"""
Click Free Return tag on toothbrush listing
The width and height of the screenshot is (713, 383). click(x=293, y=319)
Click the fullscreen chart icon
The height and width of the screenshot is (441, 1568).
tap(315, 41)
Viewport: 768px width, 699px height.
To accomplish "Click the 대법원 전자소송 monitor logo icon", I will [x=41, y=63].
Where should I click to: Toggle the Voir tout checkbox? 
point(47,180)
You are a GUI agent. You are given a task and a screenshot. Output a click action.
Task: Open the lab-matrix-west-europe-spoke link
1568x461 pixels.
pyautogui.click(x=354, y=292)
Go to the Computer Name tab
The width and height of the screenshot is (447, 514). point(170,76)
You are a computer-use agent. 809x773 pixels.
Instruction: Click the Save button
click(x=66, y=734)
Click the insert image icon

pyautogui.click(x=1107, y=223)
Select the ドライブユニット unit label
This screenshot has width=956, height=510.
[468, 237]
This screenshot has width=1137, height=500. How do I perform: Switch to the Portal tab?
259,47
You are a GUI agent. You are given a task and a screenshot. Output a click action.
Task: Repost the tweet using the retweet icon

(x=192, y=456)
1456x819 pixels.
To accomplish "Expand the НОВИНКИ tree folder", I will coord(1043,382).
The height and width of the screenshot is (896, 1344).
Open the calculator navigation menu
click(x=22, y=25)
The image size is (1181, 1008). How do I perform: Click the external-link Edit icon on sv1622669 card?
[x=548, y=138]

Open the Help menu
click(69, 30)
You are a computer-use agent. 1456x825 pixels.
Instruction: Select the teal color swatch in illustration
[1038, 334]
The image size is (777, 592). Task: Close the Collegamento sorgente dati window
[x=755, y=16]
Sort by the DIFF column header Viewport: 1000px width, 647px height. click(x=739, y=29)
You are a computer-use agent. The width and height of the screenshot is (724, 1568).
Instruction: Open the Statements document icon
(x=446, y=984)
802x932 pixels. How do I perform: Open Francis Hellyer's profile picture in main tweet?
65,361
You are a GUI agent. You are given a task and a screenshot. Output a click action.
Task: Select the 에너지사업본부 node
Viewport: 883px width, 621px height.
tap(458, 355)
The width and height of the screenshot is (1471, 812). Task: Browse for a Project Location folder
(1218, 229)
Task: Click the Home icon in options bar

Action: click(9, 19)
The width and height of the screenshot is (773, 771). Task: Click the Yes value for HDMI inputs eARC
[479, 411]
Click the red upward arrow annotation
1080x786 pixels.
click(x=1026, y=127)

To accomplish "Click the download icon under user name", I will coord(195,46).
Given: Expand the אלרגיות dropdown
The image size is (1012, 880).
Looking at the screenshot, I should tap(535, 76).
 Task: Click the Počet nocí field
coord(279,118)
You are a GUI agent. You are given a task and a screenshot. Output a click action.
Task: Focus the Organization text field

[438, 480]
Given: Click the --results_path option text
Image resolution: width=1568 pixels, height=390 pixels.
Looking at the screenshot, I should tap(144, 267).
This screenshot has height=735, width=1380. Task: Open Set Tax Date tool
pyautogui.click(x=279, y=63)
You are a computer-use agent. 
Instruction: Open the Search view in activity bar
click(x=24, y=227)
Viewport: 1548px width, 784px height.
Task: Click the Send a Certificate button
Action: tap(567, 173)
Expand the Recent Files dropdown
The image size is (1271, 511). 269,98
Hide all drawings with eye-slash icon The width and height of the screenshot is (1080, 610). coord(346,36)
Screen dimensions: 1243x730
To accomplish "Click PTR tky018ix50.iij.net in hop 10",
"""
→ **Written request**
Please list each line from the entries above that contains the word "should"; case must match.

→ **Answer to this problem**
Where should I click to: Toggle the Voir tout checkbox? 
Looking at the screenshot, I should tap(535, 76).
Looking at the screenshot, I should tap(144, 267).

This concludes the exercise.